Prep Course for Daily Blind Date with Stocks
Realize that the market is not under pressure from Apple (AAPL) having near-term supply constraints. (Think: the stock has been sold, so where has that money gone? Maybe it's passed into defensive utilities?) It's not suffering from a Facebook CEO that is trying to extract top talent from Russia, Papa John's (PZZA) giving away free pizzas, nor even from Yahoo! (YHOO) grabbing headlines every time the new CEO speaks. See the absurdity in those comments? The market, as I see it, is comparable to a person trapped in a box slowly filling with water: It does not know where it can turn to escape to safety. That, coupled with the typical apprehension around earnings season -- which is only magnified now, as we have entered fiscal-cliff danger zone -- is the sentiment and realism that are driving stocks after a euphoric event.- Ask yourself this if you're yearning to jump in. In the Institute for Supply Management manufacturing survey, is the consumer-confidence measure that may have transmitted into it a reflection of prior stock price appreciation? If so, is that measure at risk of reversing in October, November and December?
- What I characterize as "garbage stocks" -- shares of companies with weak fundamentals and trading at discounts to peers in terms of valuation -- are not attracting bottom-fishers. How do I arrive at this conclusion? The "garbage stocks" continue to fall further from their 50-day moving averages.
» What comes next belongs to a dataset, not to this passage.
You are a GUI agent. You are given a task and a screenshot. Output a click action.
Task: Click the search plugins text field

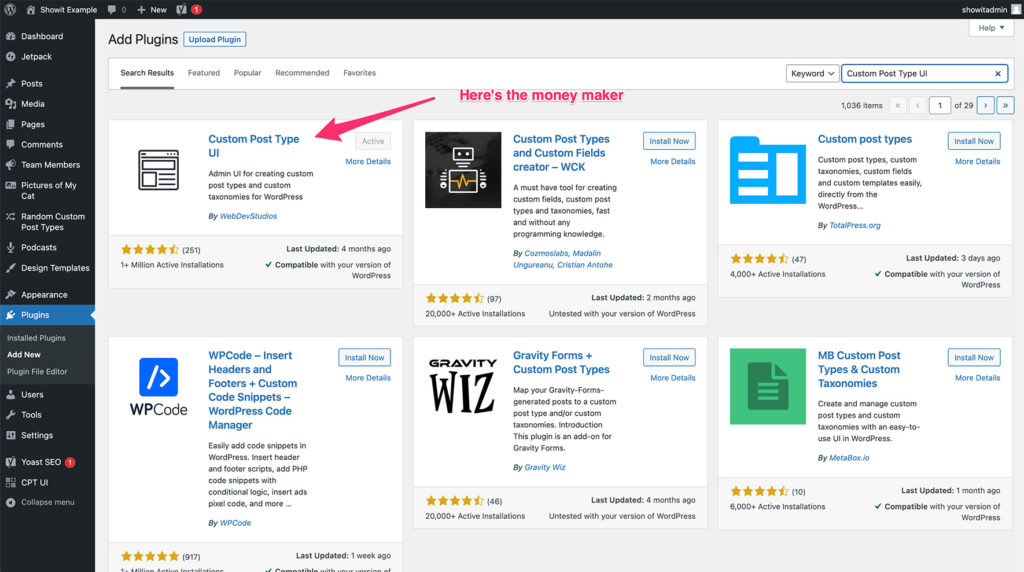coord(915,73)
- What I characterize as "sexy stocks" are putting in weak defenses of their 50-day moving averages, looking at volume, or they look destined for a test. If these companies continue to deserve their valuation spread relative to "garbage stocks," based on superior fundamentals, shouldn't there should be greater interest on a pullback? The fact that there isn't suggests further cream must be sliced from the toppy valuation.